• [EXTRACT]:
BEGIN
UK-based Ilford Photo, another of the few major players to survive the crash, confirmed this trend last year, after a survey found that 30 percent of film users were under 35 years old, and 60 percent had only started using film in the last five years. Such is the enthusiasm among this small but dedicated group that newer companies have even managed to find success in analogue photography – Lomography, born from a bizarre collective of photographers obsessed with low-fi Russian cameras, has also seen film sales rise steadily throughout this decade, with products such as Purple XR (a film that warps the colour spectrum) squarely aimed at the youth demographic.

Creative control
The question that these findings inevitably raises is – why? Why shoot film, when digital cameras are so advanced? In a sense, this line of enquiry is born of a misunderstanding. For many, there is an impression that film is an expensive medium compared to digital, which is ‘free’ in a sense, once the initial equipment has been purchased. “This is a myth. The cost of shooting analogue is immediate and physical: you have to buy film, you have to pay to have it processed and scanned. With these criteria, digital appears less expensive and many wonder why anyone would choose to shoot film. However, people fail to build into their costing how long it takes to edit digital photos. If they were to cost out how long it takes to edit and prepare digital files for production, it would be equivalent or near to the cost of shooting analogue; they balance out in the end”, said Macleod.
END
• [PROBLEM 1]: Can you quote the stretch of the film photography passage from "UK-based Ilford Photo, another" through "the youth demographic."?
• [PROBLEM 2]:
Answer these questions about the film photography passage:
(a) What share of film users were under 35, according to the Ilford Photo survey?
(b) What does the Purple XR film do?
(c) According to Macleod, what do people fail to build into their costing of digital photography?

• [STORED DATA]:
BEGIN
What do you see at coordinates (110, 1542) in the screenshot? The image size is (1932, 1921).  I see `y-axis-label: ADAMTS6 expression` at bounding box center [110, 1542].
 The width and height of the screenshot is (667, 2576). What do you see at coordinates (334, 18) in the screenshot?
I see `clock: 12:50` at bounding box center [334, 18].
END
• [WRITTEN RESPONSE 1]:
UK-based Ilford Photo, another of the few major players to survive the crash, confirmed this trend last year, after a survey found that 30 percent of film users were under 35 years old, and 60 percent had only started using film in the last five years. Such is the enthusiasm among this small but dedicated group that newer companies have even managed to find success in analogue photography – Lomography, born from a bizarre collective of photographers obsessed with low-fi Russian cameras, has also seen film sales rise steadily throughout this decade, with products such as Purple XR (a film that warps the colour spectrum) squarely aimed at the youth demographic.

• [WRITTEN RESPONSE 2]:
(a) 30 percent
(b) It warps the color spectrum.
(c) How long it takes to edit digital photos